● YOUR GOAL
Scan the listing and copy each line where the word "will" is present.

● DATA SECTION
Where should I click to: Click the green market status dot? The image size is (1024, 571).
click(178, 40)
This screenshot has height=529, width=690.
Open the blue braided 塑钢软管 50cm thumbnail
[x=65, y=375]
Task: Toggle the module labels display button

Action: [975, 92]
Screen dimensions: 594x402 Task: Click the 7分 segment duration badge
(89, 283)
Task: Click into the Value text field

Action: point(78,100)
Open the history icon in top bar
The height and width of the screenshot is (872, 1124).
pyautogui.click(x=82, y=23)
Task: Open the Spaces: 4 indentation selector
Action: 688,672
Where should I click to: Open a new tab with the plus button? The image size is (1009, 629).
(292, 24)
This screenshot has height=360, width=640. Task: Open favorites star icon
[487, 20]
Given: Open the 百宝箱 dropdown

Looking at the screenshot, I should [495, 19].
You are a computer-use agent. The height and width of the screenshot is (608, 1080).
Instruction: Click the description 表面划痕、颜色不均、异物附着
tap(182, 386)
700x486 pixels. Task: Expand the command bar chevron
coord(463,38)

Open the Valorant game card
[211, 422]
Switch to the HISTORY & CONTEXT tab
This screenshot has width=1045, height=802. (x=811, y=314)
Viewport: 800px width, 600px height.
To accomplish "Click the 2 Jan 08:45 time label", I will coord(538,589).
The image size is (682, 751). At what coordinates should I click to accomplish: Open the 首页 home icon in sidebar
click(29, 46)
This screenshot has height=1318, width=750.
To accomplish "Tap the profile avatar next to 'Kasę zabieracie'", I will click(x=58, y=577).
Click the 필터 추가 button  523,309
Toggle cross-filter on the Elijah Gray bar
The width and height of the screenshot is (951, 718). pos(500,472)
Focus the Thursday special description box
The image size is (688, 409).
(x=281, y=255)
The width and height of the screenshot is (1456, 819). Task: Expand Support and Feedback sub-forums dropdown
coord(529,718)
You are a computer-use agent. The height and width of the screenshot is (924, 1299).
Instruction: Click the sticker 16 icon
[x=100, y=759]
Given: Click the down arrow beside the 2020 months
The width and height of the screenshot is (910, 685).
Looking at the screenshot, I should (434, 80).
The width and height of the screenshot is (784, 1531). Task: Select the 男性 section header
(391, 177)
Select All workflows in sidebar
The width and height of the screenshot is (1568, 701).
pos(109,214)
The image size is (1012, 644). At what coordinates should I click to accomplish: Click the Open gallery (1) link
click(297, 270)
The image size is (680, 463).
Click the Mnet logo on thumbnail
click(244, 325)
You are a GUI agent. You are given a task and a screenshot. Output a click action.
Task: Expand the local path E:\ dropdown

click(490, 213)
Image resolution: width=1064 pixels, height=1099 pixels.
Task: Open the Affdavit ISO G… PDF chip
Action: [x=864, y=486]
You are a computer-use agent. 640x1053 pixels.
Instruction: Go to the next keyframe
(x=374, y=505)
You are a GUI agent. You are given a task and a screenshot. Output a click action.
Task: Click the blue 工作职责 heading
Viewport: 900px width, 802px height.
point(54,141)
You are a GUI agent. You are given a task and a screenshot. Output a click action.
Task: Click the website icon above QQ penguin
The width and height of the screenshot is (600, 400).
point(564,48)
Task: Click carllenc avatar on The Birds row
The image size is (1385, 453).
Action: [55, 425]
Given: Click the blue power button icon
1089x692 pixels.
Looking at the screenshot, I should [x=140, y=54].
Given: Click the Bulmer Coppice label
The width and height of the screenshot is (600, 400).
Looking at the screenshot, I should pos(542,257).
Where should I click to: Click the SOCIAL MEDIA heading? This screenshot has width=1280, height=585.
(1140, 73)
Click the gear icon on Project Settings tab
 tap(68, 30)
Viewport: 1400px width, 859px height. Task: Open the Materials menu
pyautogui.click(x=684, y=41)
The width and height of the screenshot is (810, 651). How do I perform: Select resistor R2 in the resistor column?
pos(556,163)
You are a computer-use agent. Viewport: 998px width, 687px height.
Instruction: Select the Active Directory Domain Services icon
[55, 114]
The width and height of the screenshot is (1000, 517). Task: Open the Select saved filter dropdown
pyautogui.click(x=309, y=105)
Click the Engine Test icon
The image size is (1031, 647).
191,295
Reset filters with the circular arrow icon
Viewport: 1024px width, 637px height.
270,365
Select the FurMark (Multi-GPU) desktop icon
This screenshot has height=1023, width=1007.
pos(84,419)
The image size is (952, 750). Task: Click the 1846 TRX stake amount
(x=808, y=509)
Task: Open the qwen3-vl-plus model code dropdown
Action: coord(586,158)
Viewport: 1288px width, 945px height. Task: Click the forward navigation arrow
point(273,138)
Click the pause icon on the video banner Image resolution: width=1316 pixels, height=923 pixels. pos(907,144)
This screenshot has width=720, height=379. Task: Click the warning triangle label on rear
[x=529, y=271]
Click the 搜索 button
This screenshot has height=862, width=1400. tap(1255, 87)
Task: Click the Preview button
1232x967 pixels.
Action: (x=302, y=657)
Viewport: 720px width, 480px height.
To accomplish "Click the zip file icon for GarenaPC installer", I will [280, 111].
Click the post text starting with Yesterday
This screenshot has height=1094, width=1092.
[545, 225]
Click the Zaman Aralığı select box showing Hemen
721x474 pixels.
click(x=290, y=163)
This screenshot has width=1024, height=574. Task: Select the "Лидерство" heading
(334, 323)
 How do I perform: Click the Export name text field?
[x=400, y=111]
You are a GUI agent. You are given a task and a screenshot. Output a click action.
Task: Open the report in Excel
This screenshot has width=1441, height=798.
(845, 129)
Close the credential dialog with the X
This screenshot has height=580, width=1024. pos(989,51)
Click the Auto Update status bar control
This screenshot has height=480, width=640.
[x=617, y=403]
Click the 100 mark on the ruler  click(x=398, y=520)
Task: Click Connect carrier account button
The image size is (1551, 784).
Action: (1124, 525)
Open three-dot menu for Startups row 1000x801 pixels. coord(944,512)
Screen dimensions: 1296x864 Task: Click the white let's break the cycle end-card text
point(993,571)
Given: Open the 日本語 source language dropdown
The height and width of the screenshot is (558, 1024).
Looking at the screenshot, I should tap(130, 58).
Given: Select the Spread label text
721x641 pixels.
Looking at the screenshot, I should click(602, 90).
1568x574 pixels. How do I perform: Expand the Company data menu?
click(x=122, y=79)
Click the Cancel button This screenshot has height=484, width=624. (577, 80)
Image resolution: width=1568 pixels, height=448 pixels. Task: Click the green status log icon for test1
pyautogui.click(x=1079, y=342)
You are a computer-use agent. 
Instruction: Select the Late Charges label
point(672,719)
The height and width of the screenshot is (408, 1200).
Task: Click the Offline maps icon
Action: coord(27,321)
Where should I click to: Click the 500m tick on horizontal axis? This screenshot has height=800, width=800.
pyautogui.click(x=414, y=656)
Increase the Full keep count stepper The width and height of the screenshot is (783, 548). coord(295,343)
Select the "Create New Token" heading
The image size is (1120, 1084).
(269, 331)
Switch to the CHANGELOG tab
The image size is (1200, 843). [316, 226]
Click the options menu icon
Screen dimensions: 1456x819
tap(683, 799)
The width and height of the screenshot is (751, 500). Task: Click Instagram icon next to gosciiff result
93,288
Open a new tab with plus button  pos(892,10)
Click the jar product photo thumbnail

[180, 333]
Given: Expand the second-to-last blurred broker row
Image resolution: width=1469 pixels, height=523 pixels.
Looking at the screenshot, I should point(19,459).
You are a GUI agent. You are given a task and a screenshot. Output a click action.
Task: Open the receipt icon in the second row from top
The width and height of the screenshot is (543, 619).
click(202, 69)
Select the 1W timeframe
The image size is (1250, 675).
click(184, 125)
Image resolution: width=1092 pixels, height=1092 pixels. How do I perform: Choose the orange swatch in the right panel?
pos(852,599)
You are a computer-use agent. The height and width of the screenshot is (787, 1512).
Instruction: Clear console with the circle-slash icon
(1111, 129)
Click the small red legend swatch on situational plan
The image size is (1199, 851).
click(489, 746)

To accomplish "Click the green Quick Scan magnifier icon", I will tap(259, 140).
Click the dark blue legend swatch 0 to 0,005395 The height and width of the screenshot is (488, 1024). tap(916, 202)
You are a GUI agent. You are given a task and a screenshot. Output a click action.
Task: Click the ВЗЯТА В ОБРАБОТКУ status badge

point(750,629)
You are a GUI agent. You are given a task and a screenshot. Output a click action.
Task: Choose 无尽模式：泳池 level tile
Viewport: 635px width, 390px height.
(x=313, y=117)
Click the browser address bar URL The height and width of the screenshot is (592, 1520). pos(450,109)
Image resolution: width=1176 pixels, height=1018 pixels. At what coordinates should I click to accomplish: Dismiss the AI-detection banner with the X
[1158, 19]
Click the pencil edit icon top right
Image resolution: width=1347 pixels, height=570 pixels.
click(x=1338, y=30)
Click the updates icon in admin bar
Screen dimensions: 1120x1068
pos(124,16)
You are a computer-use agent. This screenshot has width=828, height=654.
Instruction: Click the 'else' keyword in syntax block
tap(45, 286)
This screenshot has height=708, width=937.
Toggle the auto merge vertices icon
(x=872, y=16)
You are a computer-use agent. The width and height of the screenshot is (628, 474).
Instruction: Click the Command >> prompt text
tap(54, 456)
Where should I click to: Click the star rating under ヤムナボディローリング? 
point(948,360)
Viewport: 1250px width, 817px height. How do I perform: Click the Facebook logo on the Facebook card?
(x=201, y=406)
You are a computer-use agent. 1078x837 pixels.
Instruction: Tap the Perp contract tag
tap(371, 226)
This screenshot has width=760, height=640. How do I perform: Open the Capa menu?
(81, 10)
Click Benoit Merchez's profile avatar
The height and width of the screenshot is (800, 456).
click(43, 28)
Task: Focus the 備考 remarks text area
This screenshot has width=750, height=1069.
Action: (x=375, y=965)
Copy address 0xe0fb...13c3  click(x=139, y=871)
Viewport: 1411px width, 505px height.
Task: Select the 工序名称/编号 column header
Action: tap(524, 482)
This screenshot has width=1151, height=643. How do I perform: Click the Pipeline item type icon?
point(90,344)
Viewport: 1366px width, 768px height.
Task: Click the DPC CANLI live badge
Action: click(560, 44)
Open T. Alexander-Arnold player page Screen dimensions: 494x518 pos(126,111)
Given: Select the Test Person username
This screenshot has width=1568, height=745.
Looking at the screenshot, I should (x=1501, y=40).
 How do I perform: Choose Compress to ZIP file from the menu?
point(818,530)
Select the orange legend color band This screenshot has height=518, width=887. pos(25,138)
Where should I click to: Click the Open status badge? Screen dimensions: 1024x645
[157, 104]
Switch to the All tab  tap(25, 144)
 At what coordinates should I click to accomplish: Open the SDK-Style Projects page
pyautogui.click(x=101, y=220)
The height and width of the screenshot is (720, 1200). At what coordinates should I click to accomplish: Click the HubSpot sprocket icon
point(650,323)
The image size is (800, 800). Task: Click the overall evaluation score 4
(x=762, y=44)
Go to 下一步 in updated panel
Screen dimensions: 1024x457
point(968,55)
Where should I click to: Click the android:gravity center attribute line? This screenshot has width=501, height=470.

● TASK RESULT
To accomplish "Click the 2 Jan 08:45 time label", I will coord(538,589).
To accomplish "Tap the profile avatar next to 'Kasę zabieracie'", I will click(x=58, y=577).
To accomplish "Click the zip file icon for GarenaPC installer", I will [280, 111].
To accomplish "Click the green Quick Scan magnifier icon", I will tap(259, 140).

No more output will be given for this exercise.